The Bard 3DMax hernia mesh and 3DMax Light Mesh are identifiable from other hernia mesh products in several ways:

  • They are shaped, or contoured, to fit the inguinal canal, with a flat bottom and a curved top,
  • They have a blue capital letter M, underlined by an outward-pointing arrow, near one corner of the implant to point towards the patient's medial, or vertical centerline,
  • They have a rim running along the outside of the device, and
  • They are curved into a concave shape to cup the abdominal wall in the inguinal canal.

Based on the size of the Mesh and whether it is placed on the right or the left side of a patient's medial, a particular Bard 3DMax hernia mesh can have the following serial numbers1:

Placement

Size

Serial Number

Left

Medium (3 x 5 inches)

0115310

Left

Large (4 x 6 inches)

0115311

Left

Extra large (5 x 7 inches)

0115312

Right

Medium (3 x 5 inches)

0115320

Right

Large (4 x 6 inches)

0115321

Right

Extra large (5 x 7 inches)

0115322

Similarly, 3DMax Light hernia mesh can have the following serial numbers2:

Placement

Size

Serial Number

Left

Medium (3.1 x 5.3 inches)

0117310

Left

Large (4.1 x 6.2 inches)

0117311

Left

Extra large (4.8 x 6.7 inches)

0117312

Right

Medium (3.1 x 5.3 inches)

0117320

Right

Large (4.1 x 6.2 inches)

0117321

Right

Extra large (4.8 x 6.7 inches)

0117322

3. How the 3DMax Mesh devices can be defective

The 3DMax and the 3DMax Light hernia mesh products from C.F. Bard have been known to have several different problems:

  • The plastic mesh can erode,
  • The rim on the outside of the device can break,
  • The device can migrate from its original placement, and
  • The mesh can curl or fold together.3

3.1 Erosion of 3DMax hernia meshes

Erosion is the most severe defect with the Bard 3DMax device. Because it is made out of polypropylene, a common and inexpensive kind of plastic, the Bard 3DMax hernia mesh implants are prone to deteriorating over time inside the patient's body. This deterioration process releases potentially toxic material into the patient's tissues and bloodstream, which can trigger a host of medical complications.
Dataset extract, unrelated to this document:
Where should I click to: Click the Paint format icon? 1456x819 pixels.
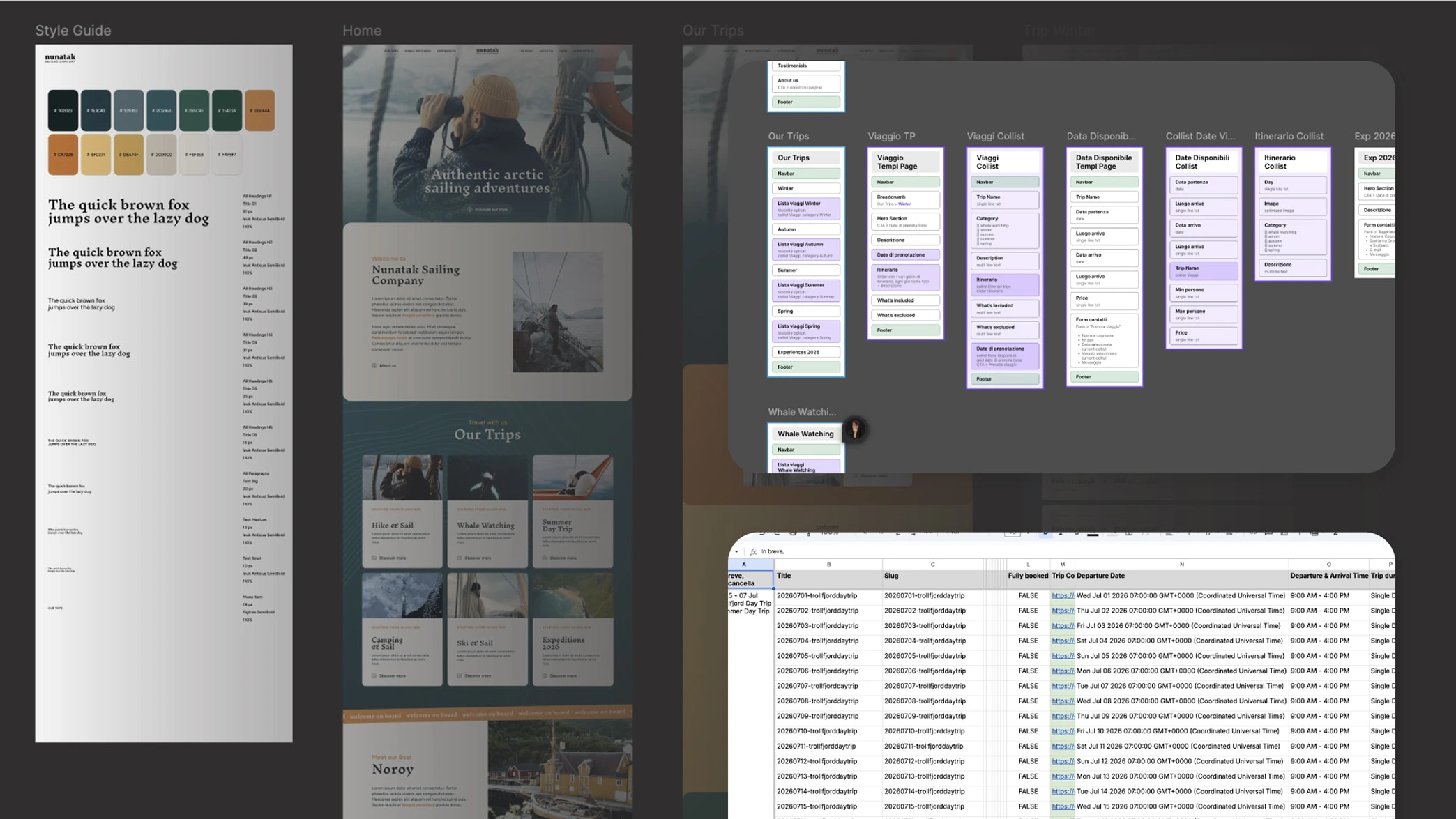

For men, if this erosion continues unabated, it can lead to the 3DMax mesh eroding into their spermatic cord, causing sexual dysfunction. Removing the mesh at this point is nearly impossible, and often requires removing a testicle, as well.

Erosion can also shrink the mesh device. This can pull on the tissues that have grown into it and cause debilitating pain, or can cause the mesh device to tear off the abdominal wall and migrate elsewhere in the patient's body, causing medical complications wherever it goes.4

3.2 Broken rims on 3DMax hernia meshes

A broken rim on the 3DMax or 3DMax Light mesh can also create serious problems. The rim is designed to keep the weave of the mesh intact and prevent it from fraying. Once the rim has been broken, though, the rest of the mesh device is prone to tearing, fraying, splitting, and deteriorating. This can cause tissue perforation, lacerations, and chronic pain. Some surgeons who have used Bard's 3DMax or 3DMax Light meshes have found that the rims were already broken when they opened the package to implant them, or broke during the implant procedure.5

4. No recalls for the 3DMax Mesh devices

In spite of the risks that 3DMax and 3DMax Light mesh devices have posed for patients, they have not been recalled. They are, however, the subject of a large number of pending hernia mesh lawsuits.